At the outset of the American Revolution, colonial actions evoked both derision and curiosity in Great Britain. In its 1776 volume, London current-events magazine The Remembrancer printed the text of the Declaration of Independence, annotated with an anonymous author’s rebuttals to its “false representation…of the facts.” To satisfy demand for images of American generals—largely unknown to the British public—publishers produced fictitious portraits like this early engraving of Washington, which bears little resemblance to the man himself.

Declaration of Independence
Printed in The Remembrancer; or, Impartial Repository of Public Events
London: John Almon, 1776
Courtesy of the Gilder Lehrman Institute of American History

George Washington, Esqr.
Engraved by unidentified artist, after Alexander Campbell
Mezzotint. London, 1775
Gift of Mr. and Mrs. Stanley DeForest Scott, 1985 [SC-3]






Ink on paper, mezzotint


Overall (H x W): 13 1/4 in. x 9 3/4 in. (33.66 cm x 24.77 cm)

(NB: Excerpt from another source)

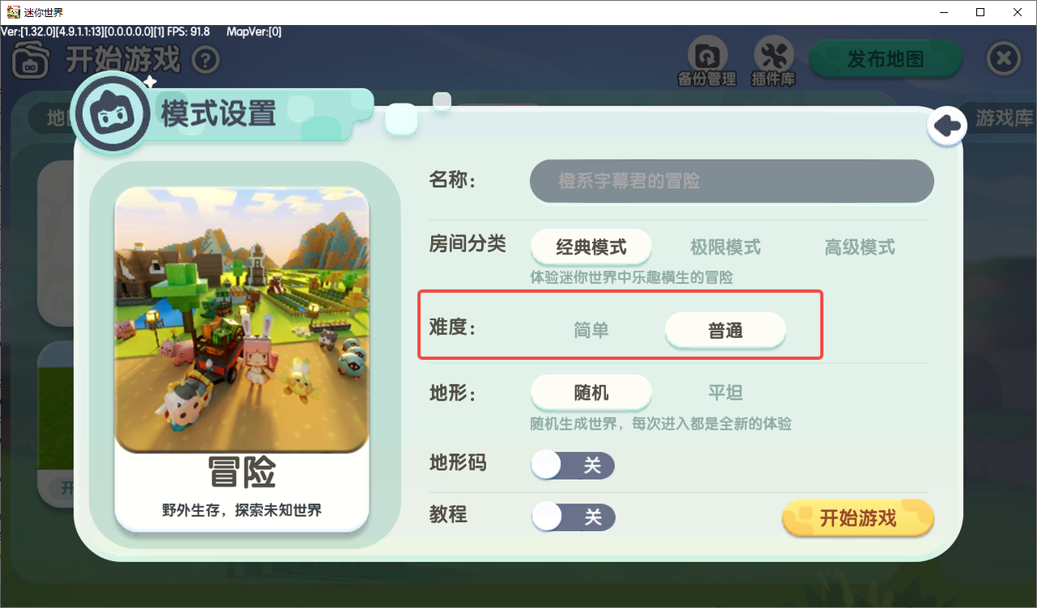Click the yellow 开始游戏 button
The image size is (1037, 608).
858,518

Gift of Mr. and Mrs. Stanley DeForest Scott, 1985


Printed below image: "Done from an Original, Drawn from the life by Alexr Campbell of Williamsburgh in Virginia / GEORGE WASHINGTON. Esqr. / GENERAL and COMMANDER in CHIEF of the CONTINENTAL ARMY IN AMERICA. / published as the Act directs, 9 Spetr. 1775 by C. Sheppard."